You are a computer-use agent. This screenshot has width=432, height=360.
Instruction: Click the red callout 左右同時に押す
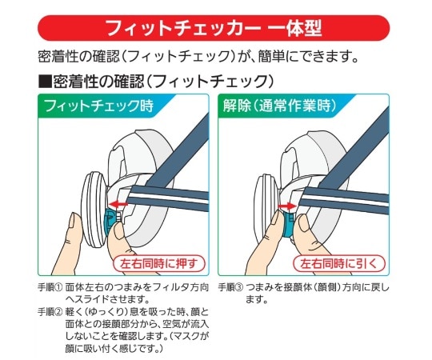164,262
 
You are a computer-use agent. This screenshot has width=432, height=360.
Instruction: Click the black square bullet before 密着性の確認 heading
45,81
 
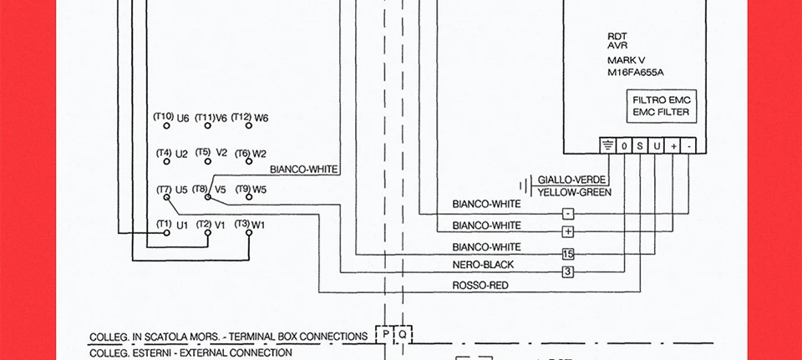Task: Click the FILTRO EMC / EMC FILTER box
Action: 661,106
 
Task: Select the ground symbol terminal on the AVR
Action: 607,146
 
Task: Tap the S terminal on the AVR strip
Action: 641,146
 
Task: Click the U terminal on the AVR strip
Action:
==
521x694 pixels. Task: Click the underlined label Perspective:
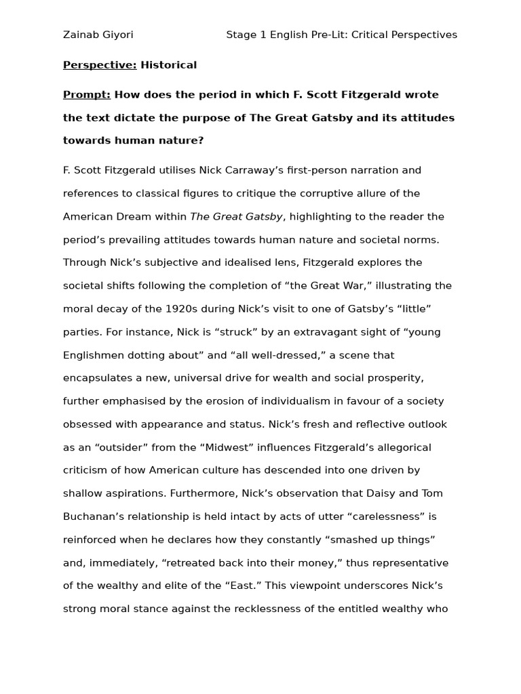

**What to work on:** Please find each line of the records that contains the string "terminal" and copy those lines. Match case exactly.

**Completed exercise:**
Task: Select the ground symbol terminal on the AVR
Task: Tap the S terminal on the AVR strip
Task: Click the U terminal on the AVR strip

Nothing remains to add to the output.